Provided data -
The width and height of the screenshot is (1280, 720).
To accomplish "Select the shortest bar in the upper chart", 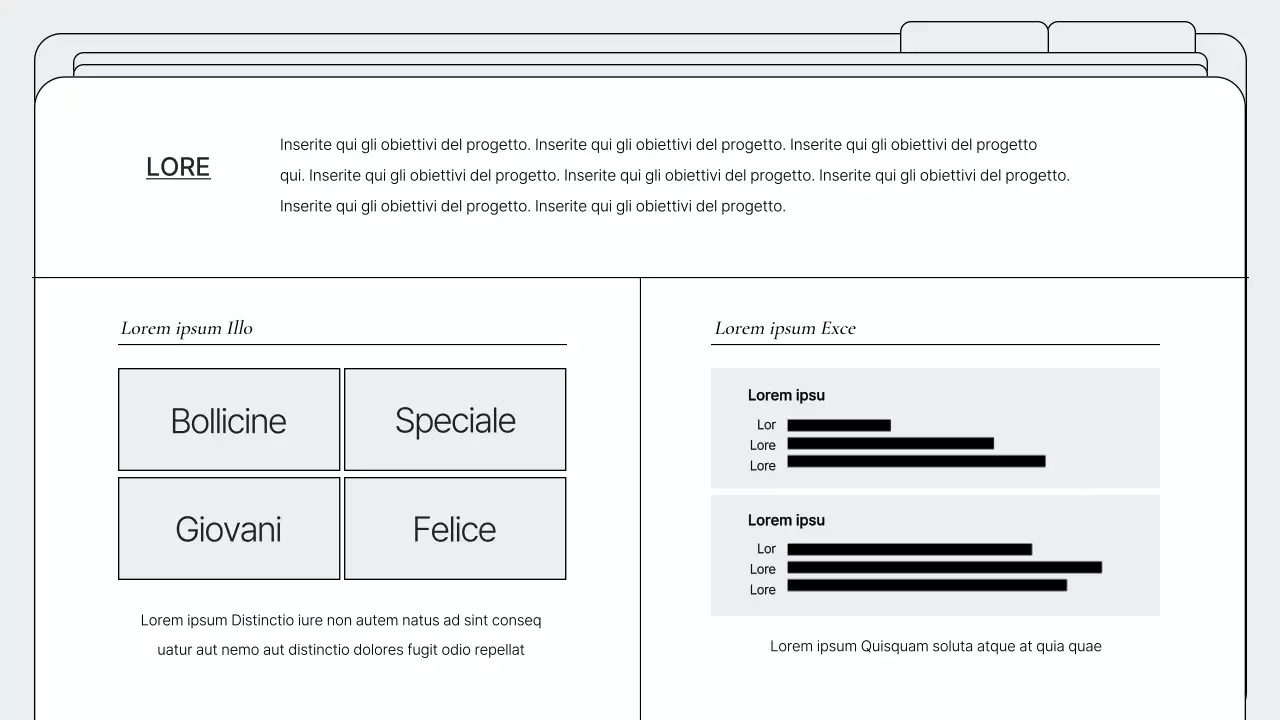I will point(838,425).
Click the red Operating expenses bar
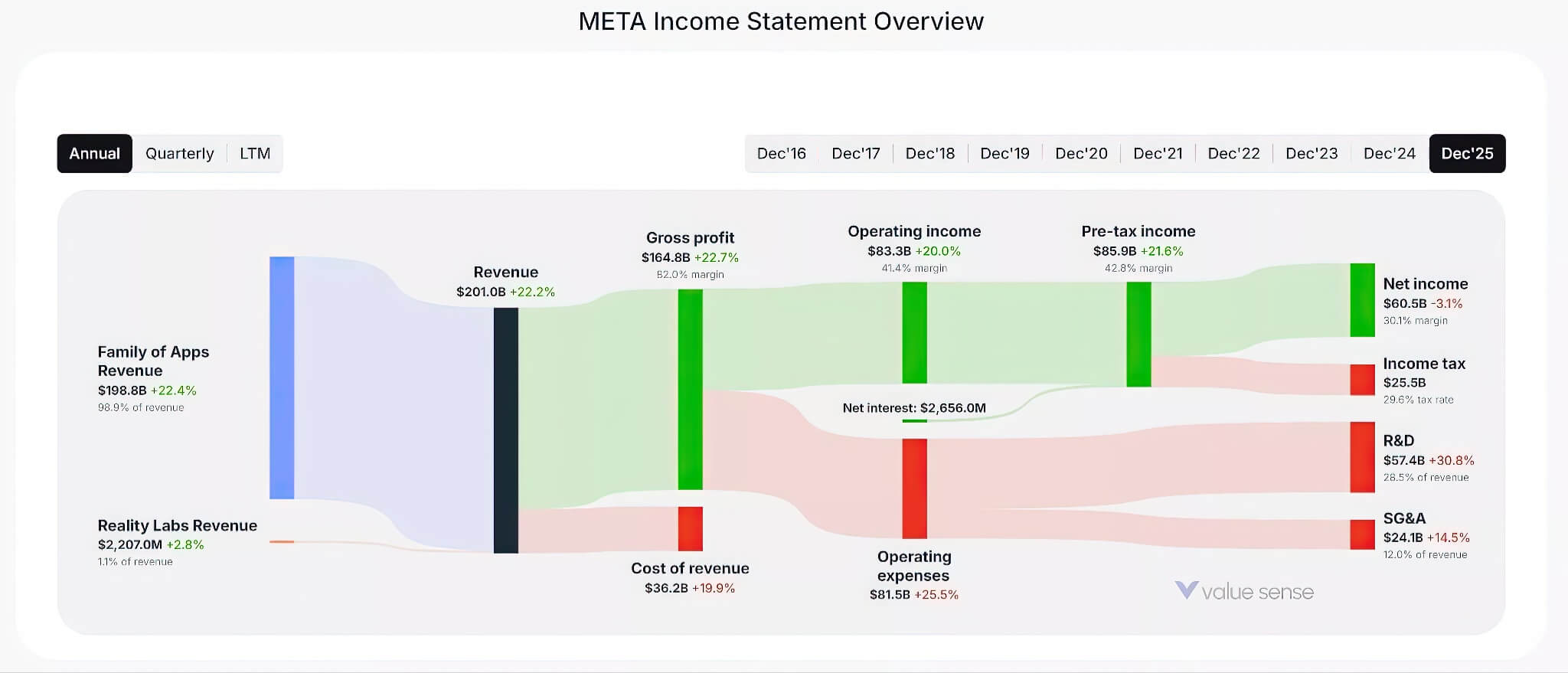This screenshot has height=673, width=1568. pyautogui.click(x=914, y=488)
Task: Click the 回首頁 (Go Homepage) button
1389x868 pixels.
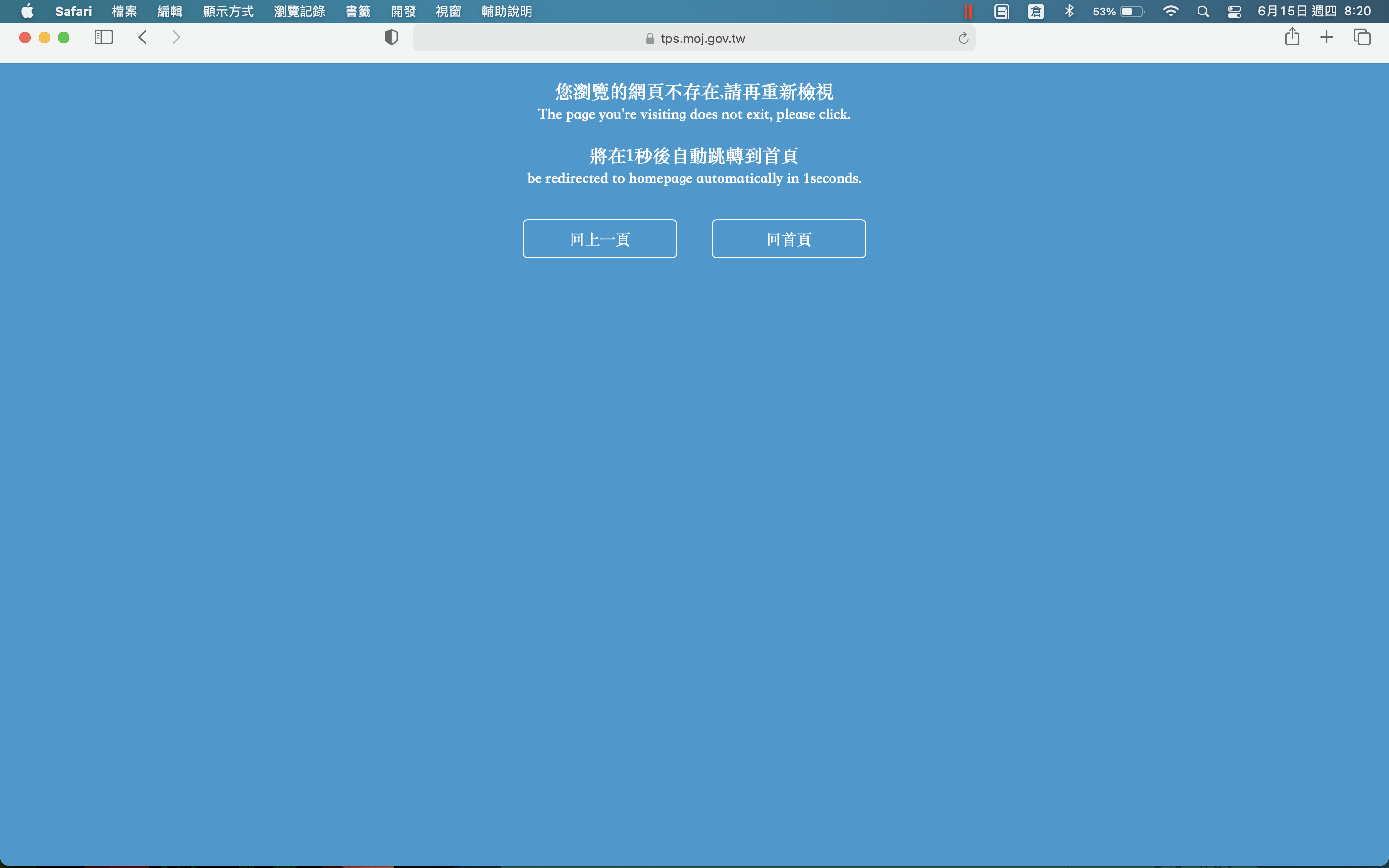Action: point(789,238)
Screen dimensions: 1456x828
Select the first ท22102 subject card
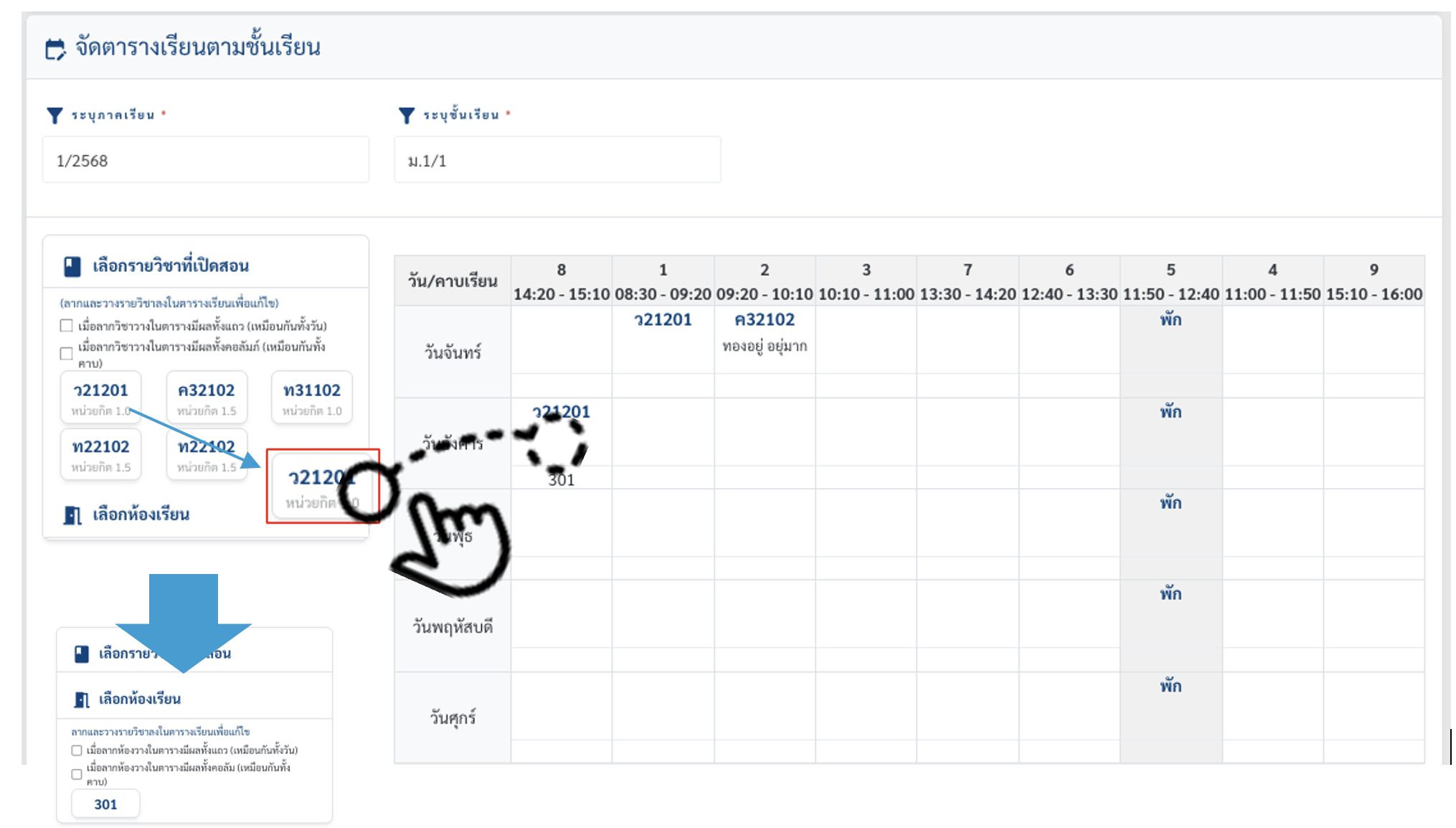pyautogui.click(x=101, y=453)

Exercise goal - Once you find the line containing "Screen dimensions: 1456x828", retype it and every line after it through the last line of the records above, exactly. Add nothing else, and leave out the pictures.

Solution to this exercise -
Screen dimensions: 1456x828
Select the first ท22102 subject card
pyautogui.click(x=101, y=453)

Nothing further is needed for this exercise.